In the early days of tournament play, no. Different adventures used individual scoring systems that did not compare well.
In the early days of D&D tournament play, individual modules had their own scoring systems which were much too different to allow a meaningful comparison of scores. If you look at the first two modules in the C (for Competition) series, this is apparent. C1 The Hidden Shrine of Tamoachan (played at Origins '79) and C2 The Ghost Tower of Inverness (played at Wintercon VII in 1979) were both published for the public with their original scoring systems intact. These scoring systems have some similarities, but the two systems are clearly not designed to create scores that would be comparable between the modules in a meaningful way. Both scoring systems award points for very specific achievements, like solving a puzzle, avoiding a trap, or defeating a monster; however, for C1, this represents the entirety of the scoring with a maximum score of around 345 plus the DM's subjective point bonus, for which no real guidance is given. By contrast, C2 has both a team and individual score. The maximum keyed score for teams is around 510, but that score was then added to the sum of treasure value divided by 1,000, which was then added to the sum of all individual scores (5 players) divided by 2, and then the number of turns elapsed was subtracted from the total. Keyed player scores max at 180, but then added the net total of hit point damage dealt minus hit points sustained (a significant disadvantage for fighters) and a subjective bonus of up to 20% of the point total.
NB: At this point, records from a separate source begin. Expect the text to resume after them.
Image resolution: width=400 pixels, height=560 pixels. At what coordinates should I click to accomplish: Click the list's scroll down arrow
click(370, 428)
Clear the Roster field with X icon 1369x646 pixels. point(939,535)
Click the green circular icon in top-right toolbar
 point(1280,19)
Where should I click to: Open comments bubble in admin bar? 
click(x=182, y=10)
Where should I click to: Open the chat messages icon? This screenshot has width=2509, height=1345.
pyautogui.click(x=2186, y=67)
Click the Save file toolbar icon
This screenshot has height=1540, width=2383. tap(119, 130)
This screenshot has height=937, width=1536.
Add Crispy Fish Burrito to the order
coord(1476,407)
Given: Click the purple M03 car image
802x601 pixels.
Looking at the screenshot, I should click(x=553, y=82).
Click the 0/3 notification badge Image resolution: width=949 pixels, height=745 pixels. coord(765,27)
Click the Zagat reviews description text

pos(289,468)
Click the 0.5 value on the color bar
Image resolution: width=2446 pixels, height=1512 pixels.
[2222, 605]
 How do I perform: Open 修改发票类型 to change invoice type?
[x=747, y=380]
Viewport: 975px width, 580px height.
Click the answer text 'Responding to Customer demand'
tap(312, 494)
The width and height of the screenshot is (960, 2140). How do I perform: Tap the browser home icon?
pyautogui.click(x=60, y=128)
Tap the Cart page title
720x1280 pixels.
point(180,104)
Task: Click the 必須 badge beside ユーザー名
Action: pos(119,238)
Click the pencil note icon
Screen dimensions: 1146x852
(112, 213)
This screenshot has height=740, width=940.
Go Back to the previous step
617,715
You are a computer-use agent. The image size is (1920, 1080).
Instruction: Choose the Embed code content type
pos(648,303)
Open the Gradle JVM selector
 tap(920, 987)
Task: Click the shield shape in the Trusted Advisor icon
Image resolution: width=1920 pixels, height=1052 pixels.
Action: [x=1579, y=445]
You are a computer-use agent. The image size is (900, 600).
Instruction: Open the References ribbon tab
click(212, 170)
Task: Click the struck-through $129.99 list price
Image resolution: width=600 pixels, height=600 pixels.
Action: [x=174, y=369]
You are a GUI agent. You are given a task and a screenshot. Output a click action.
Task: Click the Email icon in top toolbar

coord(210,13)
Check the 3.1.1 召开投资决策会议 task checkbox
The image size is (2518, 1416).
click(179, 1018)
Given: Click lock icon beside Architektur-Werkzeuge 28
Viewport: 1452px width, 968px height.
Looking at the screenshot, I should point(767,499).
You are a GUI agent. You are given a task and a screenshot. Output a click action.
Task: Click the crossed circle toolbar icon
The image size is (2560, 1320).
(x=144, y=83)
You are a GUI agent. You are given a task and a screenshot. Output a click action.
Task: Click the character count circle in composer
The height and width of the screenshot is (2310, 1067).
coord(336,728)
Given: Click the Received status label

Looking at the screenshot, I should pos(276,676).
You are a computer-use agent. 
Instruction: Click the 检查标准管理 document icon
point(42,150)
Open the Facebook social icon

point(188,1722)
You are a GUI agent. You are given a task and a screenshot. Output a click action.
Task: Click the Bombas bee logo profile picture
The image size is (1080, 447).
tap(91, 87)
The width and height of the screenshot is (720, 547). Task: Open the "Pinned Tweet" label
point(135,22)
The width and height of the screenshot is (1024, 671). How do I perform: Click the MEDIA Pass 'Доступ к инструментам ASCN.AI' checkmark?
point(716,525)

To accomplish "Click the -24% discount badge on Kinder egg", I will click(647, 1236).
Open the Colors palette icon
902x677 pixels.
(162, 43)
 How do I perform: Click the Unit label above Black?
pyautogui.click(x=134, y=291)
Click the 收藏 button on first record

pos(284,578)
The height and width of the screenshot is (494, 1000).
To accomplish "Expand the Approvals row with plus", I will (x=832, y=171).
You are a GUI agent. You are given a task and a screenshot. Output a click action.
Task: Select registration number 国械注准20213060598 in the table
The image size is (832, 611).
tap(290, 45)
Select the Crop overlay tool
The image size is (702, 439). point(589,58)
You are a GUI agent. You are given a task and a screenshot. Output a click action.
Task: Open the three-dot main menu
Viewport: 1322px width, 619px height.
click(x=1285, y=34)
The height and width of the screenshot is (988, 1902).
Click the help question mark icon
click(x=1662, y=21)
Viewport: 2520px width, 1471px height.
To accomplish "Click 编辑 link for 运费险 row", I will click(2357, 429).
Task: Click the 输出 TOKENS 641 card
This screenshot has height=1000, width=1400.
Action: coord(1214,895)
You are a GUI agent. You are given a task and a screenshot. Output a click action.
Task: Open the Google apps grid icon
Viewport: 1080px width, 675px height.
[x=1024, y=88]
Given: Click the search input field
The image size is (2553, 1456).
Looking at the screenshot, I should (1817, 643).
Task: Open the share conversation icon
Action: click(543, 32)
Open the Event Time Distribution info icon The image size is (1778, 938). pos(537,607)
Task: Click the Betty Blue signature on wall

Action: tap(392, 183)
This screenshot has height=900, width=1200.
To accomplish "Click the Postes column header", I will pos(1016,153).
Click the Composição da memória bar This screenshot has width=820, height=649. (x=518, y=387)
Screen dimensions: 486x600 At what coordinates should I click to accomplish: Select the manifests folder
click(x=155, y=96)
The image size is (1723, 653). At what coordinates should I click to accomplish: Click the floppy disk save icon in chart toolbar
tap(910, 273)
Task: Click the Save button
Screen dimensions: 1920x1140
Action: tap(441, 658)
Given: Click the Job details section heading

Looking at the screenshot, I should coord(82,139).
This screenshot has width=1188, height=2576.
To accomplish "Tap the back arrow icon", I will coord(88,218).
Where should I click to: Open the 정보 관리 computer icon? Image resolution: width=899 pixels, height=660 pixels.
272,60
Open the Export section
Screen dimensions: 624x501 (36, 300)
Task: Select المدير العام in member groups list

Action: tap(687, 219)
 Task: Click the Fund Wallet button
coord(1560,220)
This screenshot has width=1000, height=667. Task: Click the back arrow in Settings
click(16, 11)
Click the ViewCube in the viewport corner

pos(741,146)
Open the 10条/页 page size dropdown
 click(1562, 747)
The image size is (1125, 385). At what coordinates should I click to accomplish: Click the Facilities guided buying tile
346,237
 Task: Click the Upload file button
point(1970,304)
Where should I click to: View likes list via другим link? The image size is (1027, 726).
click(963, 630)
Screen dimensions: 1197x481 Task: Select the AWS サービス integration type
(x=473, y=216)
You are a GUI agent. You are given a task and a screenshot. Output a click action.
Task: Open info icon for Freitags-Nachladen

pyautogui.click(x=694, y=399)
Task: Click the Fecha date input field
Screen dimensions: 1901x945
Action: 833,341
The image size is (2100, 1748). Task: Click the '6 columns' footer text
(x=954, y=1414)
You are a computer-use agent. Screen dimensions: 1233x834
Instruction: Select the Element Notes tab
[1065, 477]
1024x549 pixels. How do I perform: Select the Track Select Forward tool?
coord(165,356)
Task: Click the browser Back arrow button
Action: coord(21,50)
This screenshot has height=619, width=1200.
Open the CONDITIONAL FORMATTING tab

TL;DR - A perfect team score in C1 The Hidden Shrine of Tamoachan at Origins 1979 would have equated to a rather mediocre score in C2 The Ghost Tower of Inverness at the Wintercon tournament held the same year. And there would be no individual scores for C1 to which players of C2 could compare their individual scores.
The main reason the systems were so tied to the specific adventure is that they tried to be almost completely objective. If the player/party did this, +5 points; if they did that, -2 points. Sometimes they would add up gold piece value of treasure and hit points dealt and taken... both measures that could be radically different from adventure to adventure. The only non-objective measures were the occasional allowance for the DM to award points for good play.
The RPGA introduced a standardized scoring system for RPGs in 1983 that allowed for meaningful comparison of scores from different adventures and even game systems. It was subjective and required judges.
In Issue #10 and #11 of Polyhedron Newzine, the Role Playing Gamer's Association (RPGA) presented a new system for scoring tournament modules that would be used for all TSR role-playing games in RPGA-sanctioned tournaments. The system--described in detail in Polyhedron #11--applies to both teams and individuals and awards points in 8 categories that theoretically would work across different adventures. Each category was rated 1-10 by the judge and then multiplied by a weighting modifier. The categories and their modifiers were: Reaching Event Objective (x10), Reaching Secondary Objective (x4), Player/s Survived (x5), Role-Playing (x7), Teamwork (x8), Ingenuity (x3), Risks Taken (x2), and Rules Knowledge (x6). There was also a sheet for bonus points in the categories Treasure (x1), Power Abuse (x1.5), Determination (x5), and Fun (x2). You can see the details of this system on pages 19 and 20 of Polyhedron #11. This system was also used to rank players in the RPGA by totaling their all their scores for a point ranking system (an advantage for those who played multiple tournament events). Top ranked RPGA players were named, with their aggregate scores, in Polyhedron #10.
The system attempted the kind of universal rankings you are talking about, although it was not perfect. The Secondary Objective category might not apply in an adventure with no secondary objective, in which case that team/player would not have the opportunity to score as many points as a team/player that played an adventure with a secondary objective. That being said, most TSR modules with which I am familiar had something you could identify as a secondary objective.
Nevertheless, apart from this potential flaw, the categories easily translate across different adventures, and even gaming systems. A perfect score in any adventure, with bonus points, would be 545 points. Unlike earlier scoring systems, there were no points for any specific challenges within an adventure, so specific differences between adventures became moot. Therefore one team or player's performance in one module could be meaningfully compared to another team or player's performance in a very different module. You could even compare one team's result in a D&D adventure with another's in a Gamma World adventure.
The tradeoff for universality, of course was that this system is highly subjective, requiring impartial judges with hopefully very similar standards from event to event. Of course lots of worthy competitions rely on the subjective opinions of judges, but the clear cut days of X number of points for Y achievement in RPGs were over, at least for TSR games.
It's not clear from my research how long this system was in use. The RPGA was disbanded in 2014 and replaced by the D&D Adventurer's League. It is also important to note that it was applied only to TSR RPGs, so non-TSR games would have to continue using their own scoring systems, though it's possible other companies tried to standardize tournament scoring as well.